Medicaid is the primary comprehensive health and long-term care program used by 1 in 5 Americans, and accounts for nearly $1 out of every $5 spent on health care, according to KFF (Kaiser Family Foundation), an independent provider of health policy research, polling and news.
“The Republican budget scheme will explode the deficit, slash funding for education and Medicaid all while giving massive tax cuts to corporations and the billionaire class,” Rep. Bobby Scott (D-Virginia) said Tuesday.
In a statement shared on X, Rep. Suhas Subramanyam (D-Virginia) said he voted no on the Republican budget because “it will cut Medicaid for families across Virginia and hurt working families.”

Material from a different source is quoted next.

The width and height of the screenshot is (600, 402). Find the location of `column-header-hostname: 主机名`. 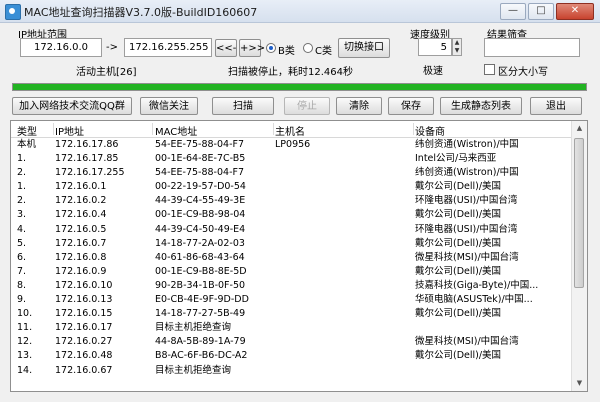

column-header-hostname: 主机名 is located at coordinates (344, 130).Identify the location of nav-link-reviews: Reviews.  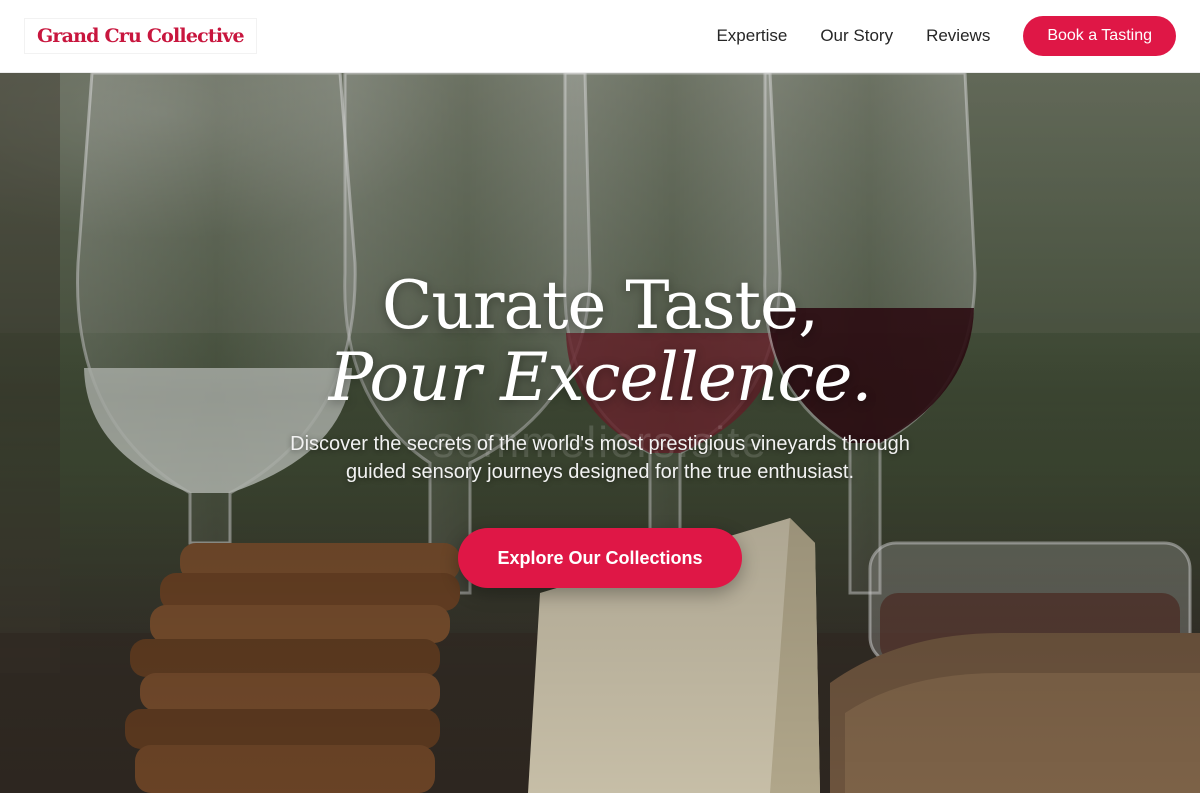
(958, 36).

“Kids will go hungry and millions will suffer,” he added.
Even as they press ahead, Republicans are running into a familiar problem: Slashing federal spending is typically easier said than done. With cuts to the Pentagon and other programs largely off limits, much of the other government outlays go for health care, food stamps, student loans and programs relied on by their constituents.
Several Republican lawmakers worry that scope of the cuts being eyed — particularly some $880 billion over the decade to the committee that handles health care spending, including Medicaid, for example, or $230 billion to the agriculture committee that funds food stamps — will be too harmful to their constituents back home.

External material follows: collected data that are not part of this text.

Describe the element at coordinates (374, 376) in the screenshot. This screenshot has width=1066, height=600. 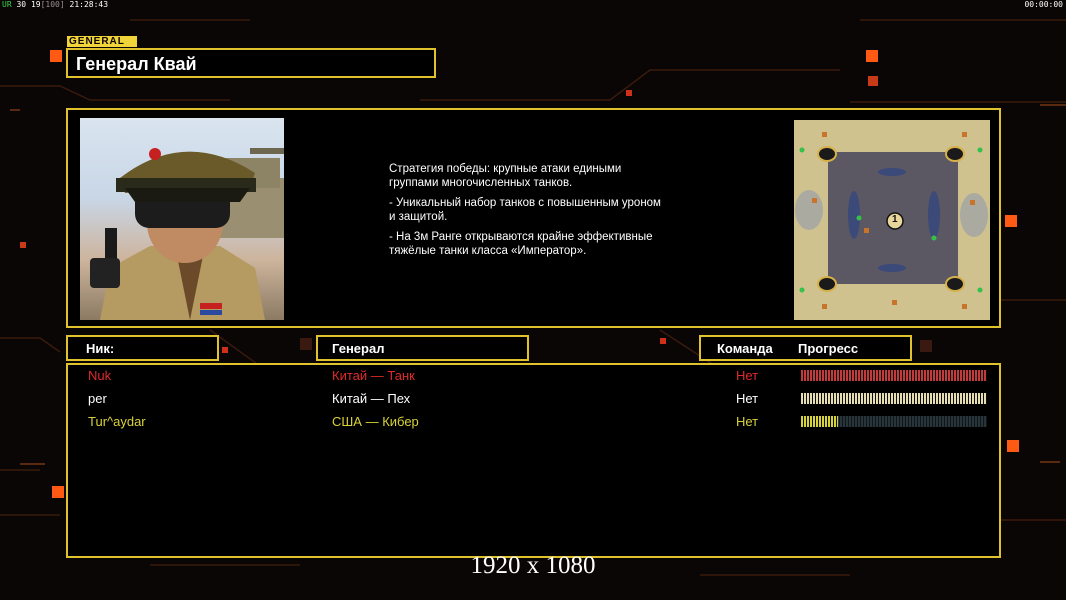
I see `player-general: Китай — Танк` at that location.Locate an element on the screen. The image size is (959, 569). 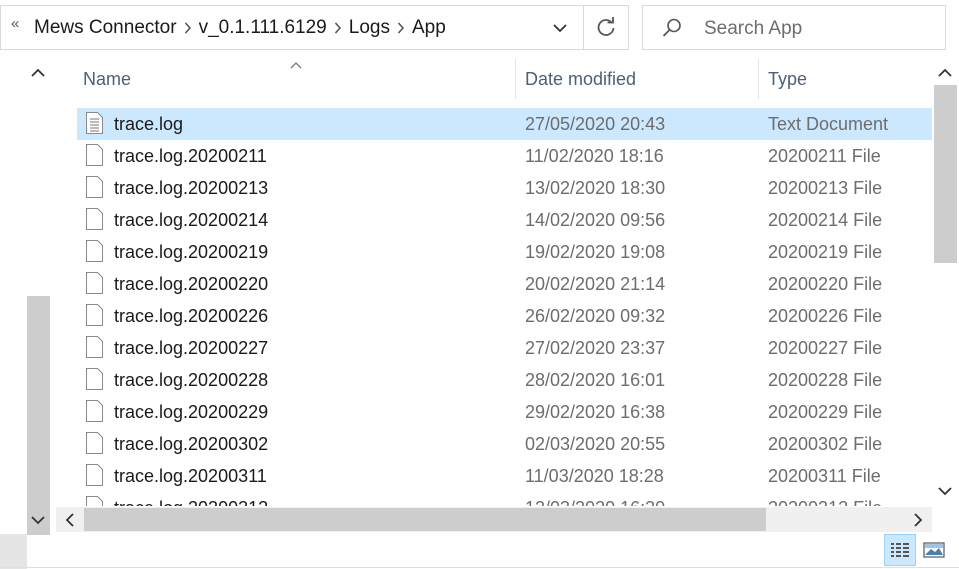
vertical-scroll-thumb is located at coordinates (946, 174).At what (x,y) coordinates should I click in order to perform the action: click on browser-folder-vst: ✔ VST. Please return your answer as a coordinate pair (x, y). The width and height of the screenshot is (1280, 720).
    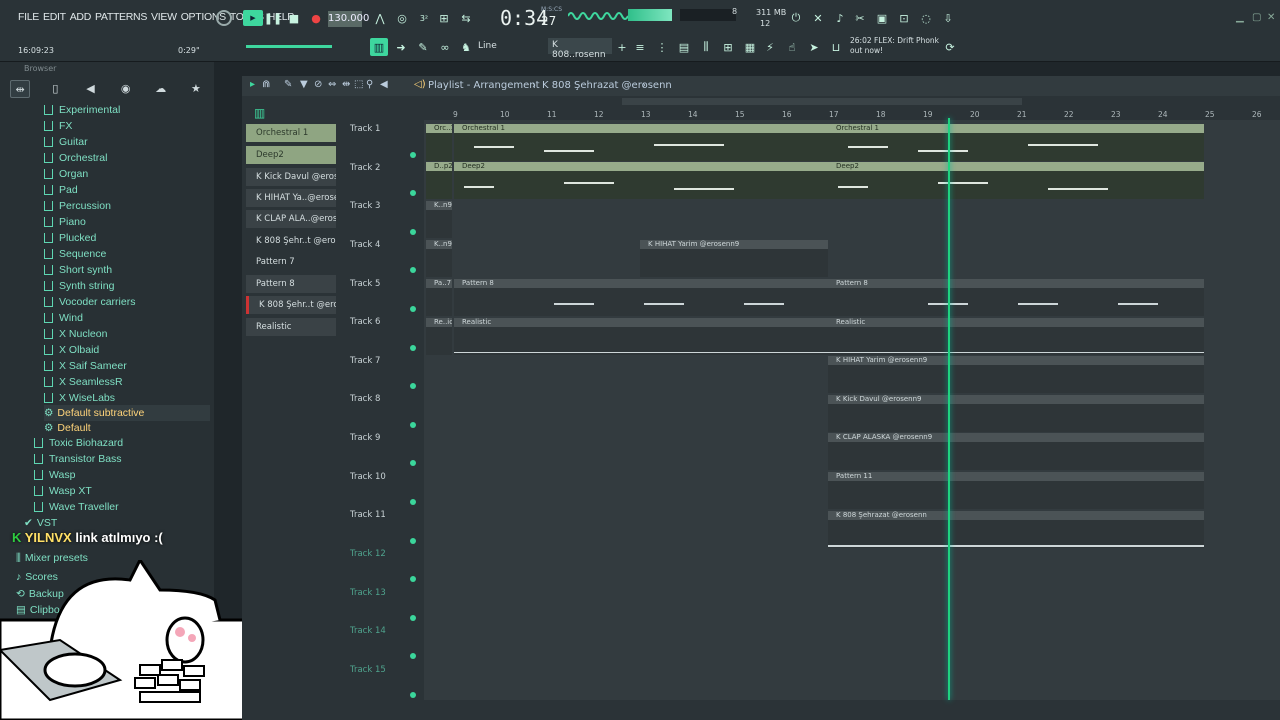
    Looking at the image, I should click on (40, 523).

GOP leaders insist Medicaid is not specifically listed in the initial 60-page budget framework, which is true; the proposal directs the House Energy and Commerce Committee, which oversees Medicaid, to cut $880 billion in spending over the next decade. Speaker of the House Mike Johnson (R-Louisiana) and his leadership team also told lawmakers they would have plenty of time to debate the details as they shape the final package.
Medicaid is a valued safety net program, according to a recent KFF poll that showed 77 percent of Americans and 84 percent of Medicaid recipients view it favorably. Nearly half (46 percent) and two-thirds of Medicaid enrollees believe the federal government isn’t spending enough on the program, according to the poll.

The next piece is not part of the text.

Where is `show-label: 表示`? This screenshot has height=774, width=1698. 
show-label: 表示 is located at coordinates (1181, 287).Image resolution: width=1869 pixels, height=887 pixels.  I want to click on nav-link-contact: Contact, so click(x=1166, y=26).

According to data from KFF, Medicaid and CHIP (Children’s Health Insurance Program), of Medicaid recipients nationwide:
- 82 percent are children living below the poverty level;
- 62 percent are people living in nursing homes;
- 41 percent are pregnant women giving birth;
- 39 percent are children;
- 31 percent are non-elderly adults with disabilities;
- 19 percent are Medicare recipients.